Jocelyne Ientile-Yalenios

jocelyne.yalenios@univ-lyon3.fr

Christophe Baret

christophe.baret@univmed.fr
Centre de recherche Magellan

IAE de Lyon

Université Jean Moulin Lyon 3

6, cours Albert Thomas - 69008 Lyon

04.78.78.78.78

Résumé:
La quête de l'amélioration de la qualité et de la sécurité des soins est une préoccupation majeure pour les organisations de santé. la qualité et la sécurité des soins dépendent principalement des pratiques concrètes de soin exercées par les personnels soignants. Dans cet article, nous proposons d’aborder les questions de la qualité et de la sécurité des soins afin de déterminer si l'on peut considérer les hôpitaux comme des organisations hautement fiables (HRO).

Pour ce faire, nous adoptons une démarche exploratoire qualitative, dans laquelle nous éprouvons la pertinence des caractéristiques des HRO. Nous réaliserons notre analyse grâce à la réutilisation de données qualitative. Nous analysons des entretiens réalisés auprès du personnel soignant de 4 centres hospitaliers de la région parisienne. Cet article, première présentation d'un travail en progression, utilise, outre les données secondaires, le premier entretien réalisé dans une seconde collecte de données.

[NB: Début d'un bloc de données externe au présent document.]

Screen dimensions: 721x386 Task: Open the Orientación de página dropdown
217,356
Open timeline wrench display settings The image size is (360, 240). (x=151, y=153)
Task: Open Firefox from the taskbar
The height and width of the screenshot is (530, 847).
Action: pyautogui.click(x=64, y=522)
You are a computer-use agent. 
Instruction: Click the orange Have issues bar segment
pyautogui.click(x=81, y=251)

Il apparaît que le domaine hospitalier génère des situations de travail « en tension », où la complexité, les imprévus et les urgences coexistent. Pour y faire face, les situations sont régulées par un environnement de travail qui incite à l'action. L'identification et l'analyse des erreurs font partie de la culture hospitalière. L'apprentissage continu et la maîtrise optimum des compétences permettent de les détecter. Ils crée une représentation partagée du travail qui fait sens pour l'ensemble des agents. Nos premières analyse tendent à démontrer que ces services fonctionnent bien sur le modèle des HRO.

Mots clés : HRO – Hôpital – Soignants – Fiabilité organisationnelle – sécurité des soins

Les hôpitaux sont-ils des « organisations à haute fiabilité » ? Apports du concept de « HRO » à la GRH des personnels soignants.


Résumé:
La quête de l'amélioration de la qualité et de la sécurité des soins est une préoccupation majeure pour les organisations de santé. la qualité et la sécurité des soins dépendent principalement des pratiques concrètes de soin exercées par les personnels soignants. Dans cet article, nous proposons d’aborder les questions de la qualité et de la sécurité des soins afin de déterminer si l'on peut considérer les hôpitaux comme des organisations hautement fiables (HRO).

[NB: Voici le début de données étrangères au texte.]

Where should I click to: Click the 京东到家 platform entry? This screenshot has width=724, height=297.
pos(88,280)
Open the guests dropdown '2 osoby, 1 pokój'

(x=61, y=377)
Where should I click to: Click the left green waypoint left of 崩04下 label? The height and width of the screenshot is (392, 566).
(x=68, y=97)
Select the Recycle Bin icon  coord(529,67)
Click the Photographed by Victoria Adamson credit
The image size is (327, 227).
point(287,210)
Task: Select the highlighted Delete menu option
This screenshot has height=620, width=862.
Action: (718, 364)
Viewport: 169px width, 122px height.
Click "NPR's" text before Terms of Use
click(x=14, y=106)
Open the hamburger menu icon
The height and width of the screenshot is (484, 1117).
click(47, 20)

Pour ce faire, nous adoptons une démarche exploratoire qualitative, dans laquelle nous éprouvons la pertinence des caractéristiques des HRO. Nous réaliserons notre analyse grâce à la réutilisation de données qualitative. Nous analysons des entretiens réalisés auprès du personnel soignant de 4 centres hospitaliers de la région parisienne. Cet article, première présentation d'un travail en progression, utilise, outre les données secondaires, le premier entretien réalisé dans une seconde collecte de données.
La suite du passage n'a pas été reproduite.